(What the task requires):
Gather all lines in the entries that include the word "County".

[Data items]

----

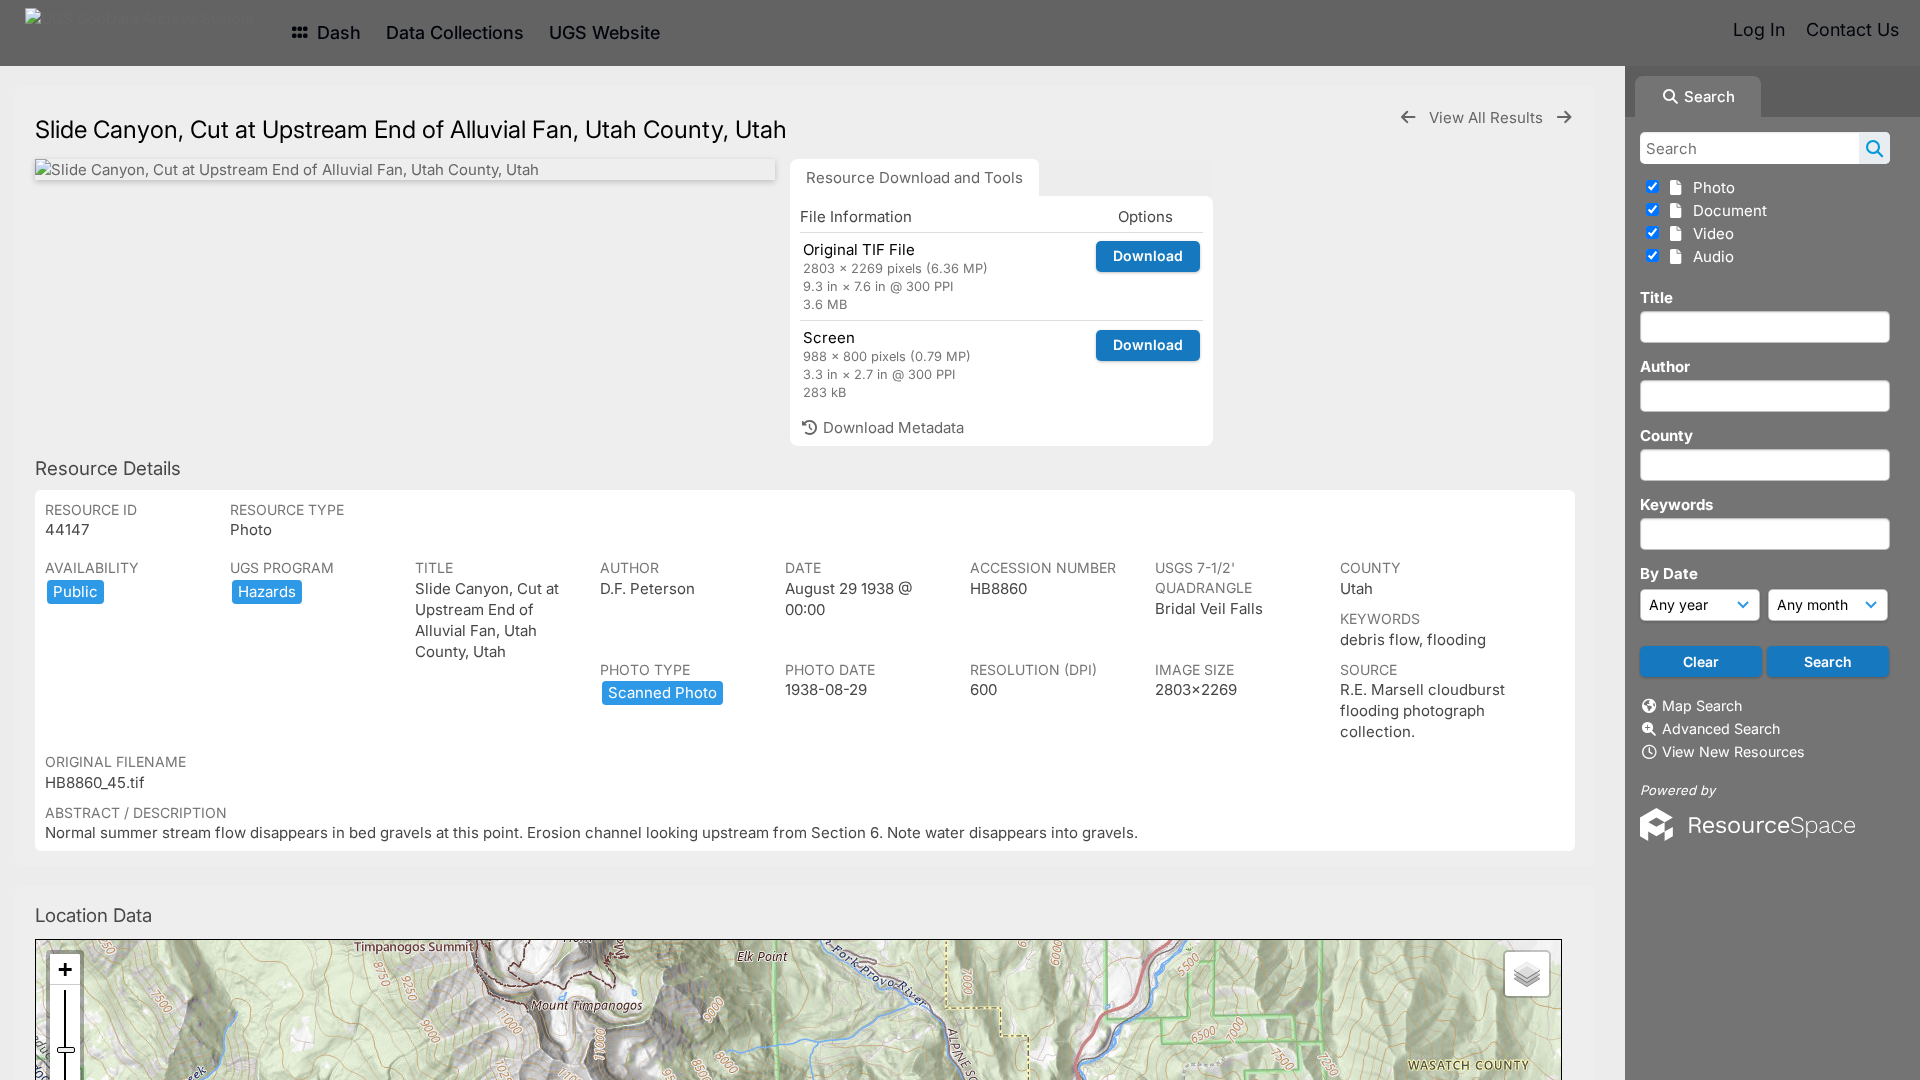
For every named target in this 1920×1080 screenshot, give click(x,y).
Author (1665, 366)
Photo (1710, 187)
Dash (336, 32)
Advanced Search (1721, 728)
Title (1656, 297)
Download (1148, 255)
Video (1709, 233)
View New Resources (1733, 751)
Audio (1709, 256)
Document (1726, 210)
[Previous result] (1408, 117)
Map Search (1702, 705)
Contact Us (1852, 29)
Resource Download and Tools (914, 177)
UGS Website (604, 32)
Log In (1759, 29)
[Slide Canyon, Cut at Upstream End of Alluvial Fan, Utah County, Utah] (405, 169)
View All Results (1488, 117)
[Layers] (1527, 974)
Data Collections (455, 32)
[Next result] (1564, 117)
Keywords (1676, 504)
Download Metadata (891, 427)
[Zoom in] (65, 969)
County (1666, 435)
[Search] (1874, 148)
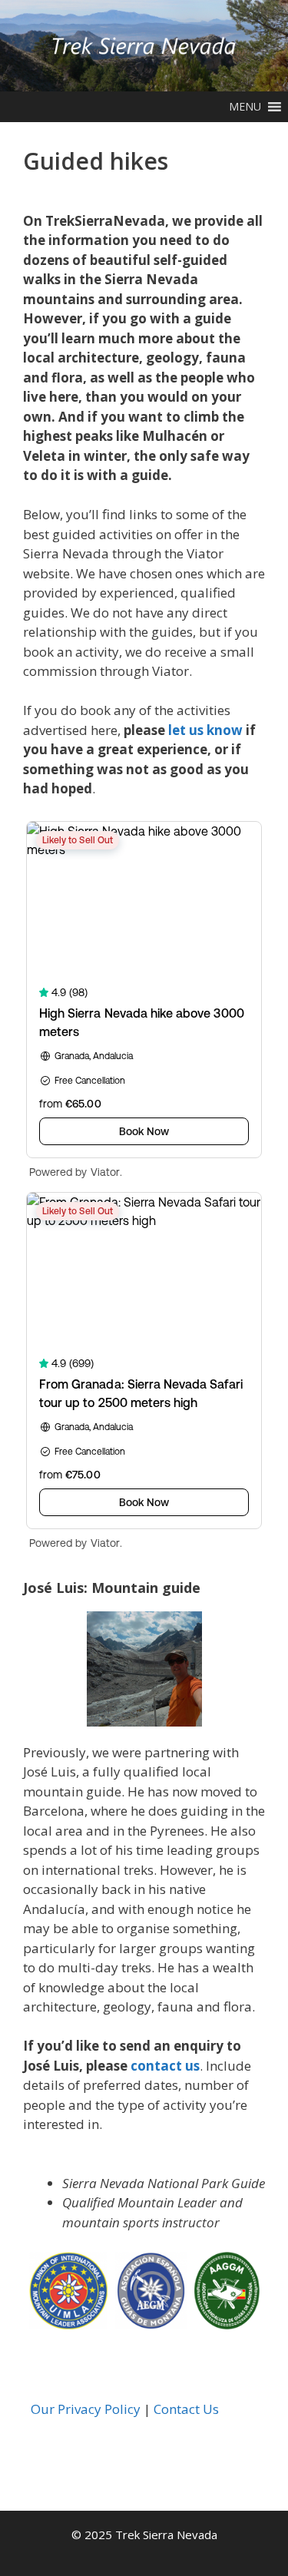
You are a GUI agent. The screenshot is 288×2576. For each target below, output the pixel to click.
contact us (165, 2065)
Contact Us (186, 2409)
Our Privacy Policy (86, 2409)
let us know (205, 730)
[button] (245, 106)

----

(Response to the exercise):
[Slide Canyon, Cut at Upstream End of Alluvial Fan, Utah County, Utah] (405, 169)
County (1666, 435)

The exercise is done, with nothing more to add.